Recent research and exchange-traded fund performance suggest caution. However, on-chain and derivatives data paint a different picture.
Why some analysts recommend short selling Ethereum
10x Research positions Ethereum as a better hedge than Bitcoin for short sellers in the current situation. Their analysis, shared amid ETH’s recent decline below $4,000, highlights major weaknesses that could amplify downside risk.
This bearish thesis focuses on Ethereum’s eroding “digital finance” narrative that once attracted institutional capital. This model, exemplified by BitMine’s strategy of accumulating ETH at cost and offloading it to retail at a premium price, fueled a self-reinforcing cycle throughout the summer. However, 10x Research claimed that the loop was broken.
“Market stories don’t die with the headlines. When new capital stops believing, market stories die in silence. The Ethereum machine shop story convinced many, but the bidding behind it wasn’t what it seemed. Even as retail turns a blind eye, institutional option positioning is quietly picking sides,” the post reads.
Additionally, spot ETFs have also experienced significant outflows. According to data from SoSoValue, the ETH ETF recorded outflows of $311.8 million and $243.9 million in the third and fourth weeks of October, respectively.
“The ETH ETF lost $184.2 million yesterday. BlackRock sold $118 million in Ethereum,” added analyst Ted Pillows.
From a technical perspective, analysts pointed out that ETH is forming a bearish crossover. This is a technical analysis signal indicating a potential downtrend. He noted that the last time this pattern appeared, the price of Ethereum fell from about $3,800 to $1,400.

Ethereum price prediction. Source: X/Borg_Cryptos
Bearish sentiment matches bullish data: Will Ethereum bounce back in November?
However, not all signals are consistent with a bearish outlook. Some are suggesting that Ethereum could rebound in November.

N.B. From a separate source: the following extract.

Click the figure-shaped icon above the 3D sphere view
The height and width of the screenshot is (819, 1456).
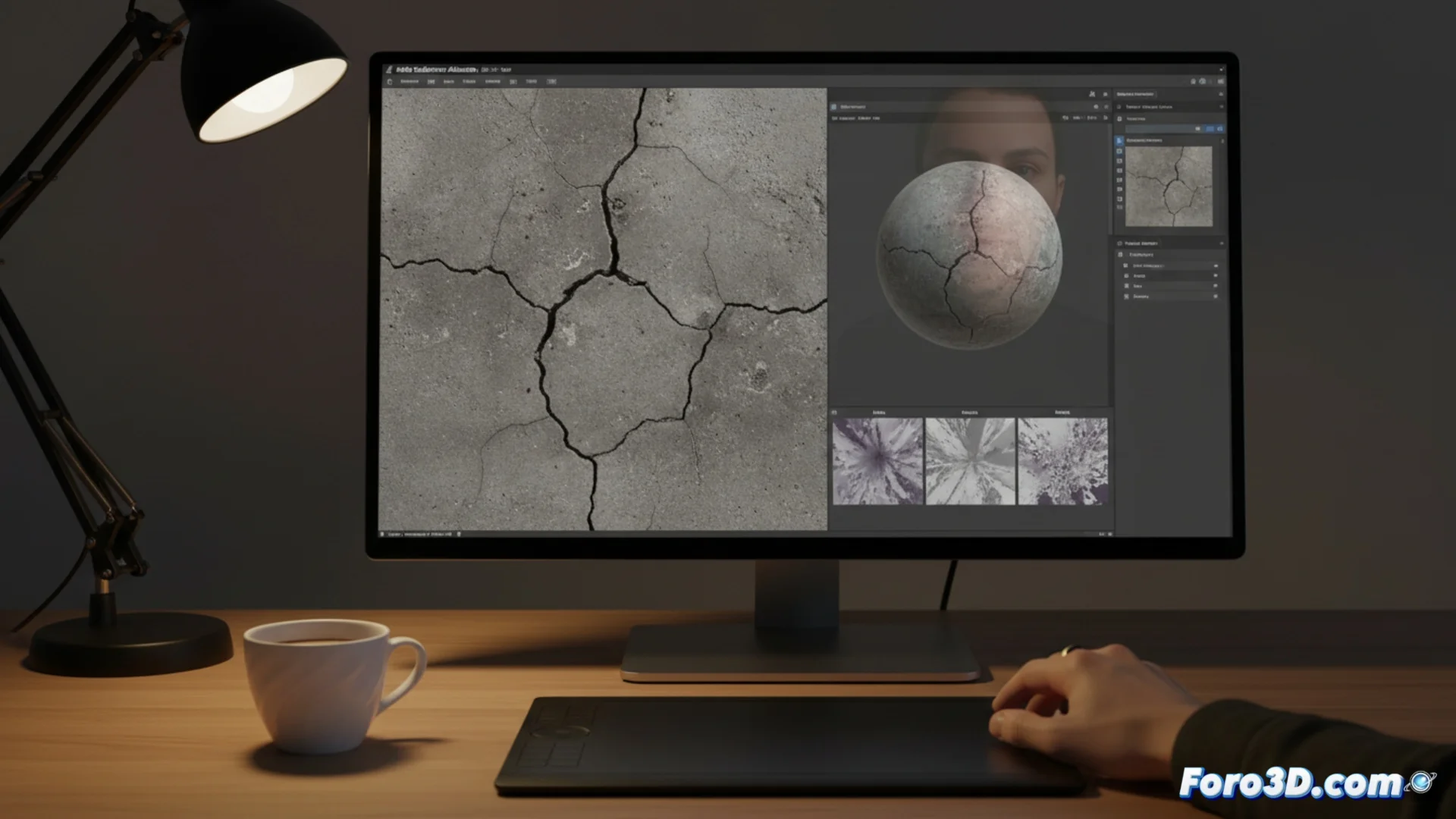pyautogui.click(x=1092, y=94)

Santiment noted that once Ethereum fell to $3,700, traders began taking short positions again, a move that paradoxically preceded the price rally. The post highlighted that over the past two months, exchange funding rates have been a key indicator of where ETH will go next.
When funding rates turn positive, indicating that long positions are prevailing, excessive optimism often builds and prices correct. Conversely, if shorts are dominant and funding rates become negative, the possibility of a rebound increases.

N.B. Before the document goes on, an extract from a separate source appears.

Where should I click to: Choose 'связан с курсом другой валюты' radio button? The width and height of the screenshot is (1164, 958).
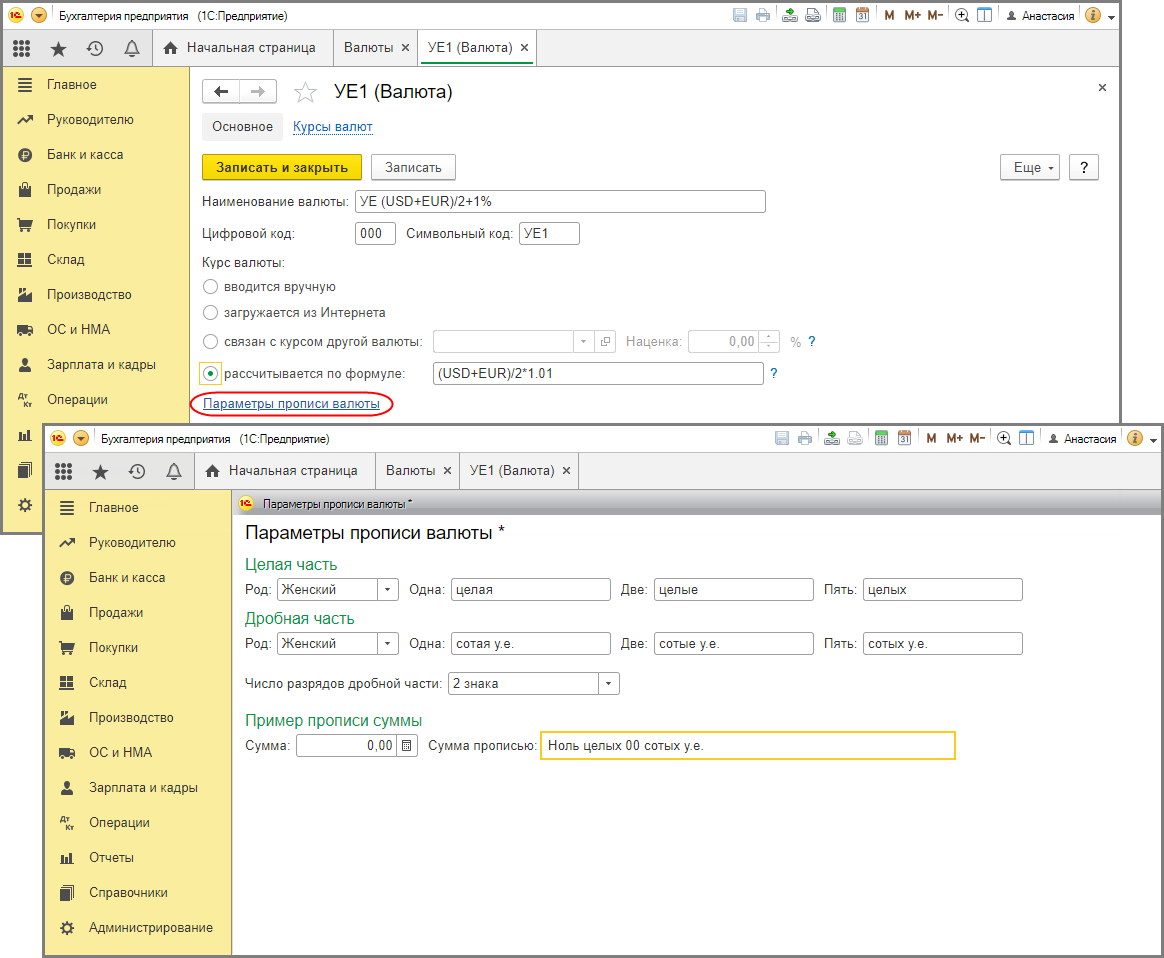(x=211, y=342)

“If the leading longs are dominant (greedy), the price will correct. If the leading shorts are dominant, a rebound is likely.” Santiment highlights.

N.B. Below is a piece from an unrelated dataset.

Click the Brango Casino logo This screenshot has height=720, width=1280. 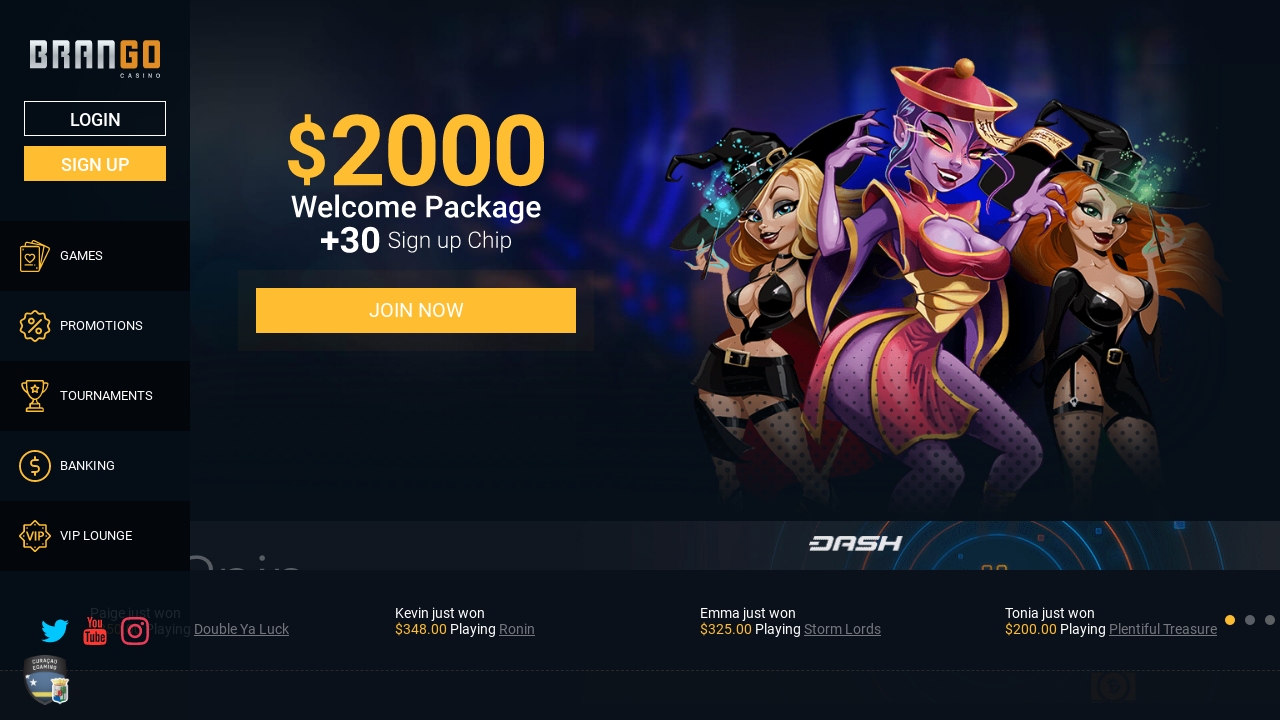(x=95, y=58)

ETH funding rate and price correlation. Source: X/Santiment
Another analyst noted that Ethereum’s “ecosystem daily activity index” has reached an all-time high, indicating strong involvement in the network.
This surge in on-chain activity provides a solid fundamental foundation for Ethereum and suggests that market strength is being driven by real user growth rather than speculation.
“This high level of participation has the potential to strongly support further price increases in the future,” CryptoOnchain said.
#Ethereum / $ETH is going to behave like gold and outperform them all
Don’t allow MM to dump you
Look at this graph and tell me something isn’t happening. pic.twitter.com/BVnZgA7p5K
— Mikybull 🐂Crypto (@MikybullCrypto) October 31, 2025
Therefore, the outlook for Ethereum heading into November remains delicately balanced. On the other hand, institutional dynamics, ETF outflows, and bearish technical patterns suggest caution. On the other hand, enhanced on-chain activity and derivatives data indicate the potential for increased user engagement and recovery.
Whether ETH extends its decline or rebounds may ultimately depend on which force proves to be stronger in the coming weeks.
The post Ethereum dips below $4,000—is this the beginning or a shakeout? appeared first on BeInCrypto.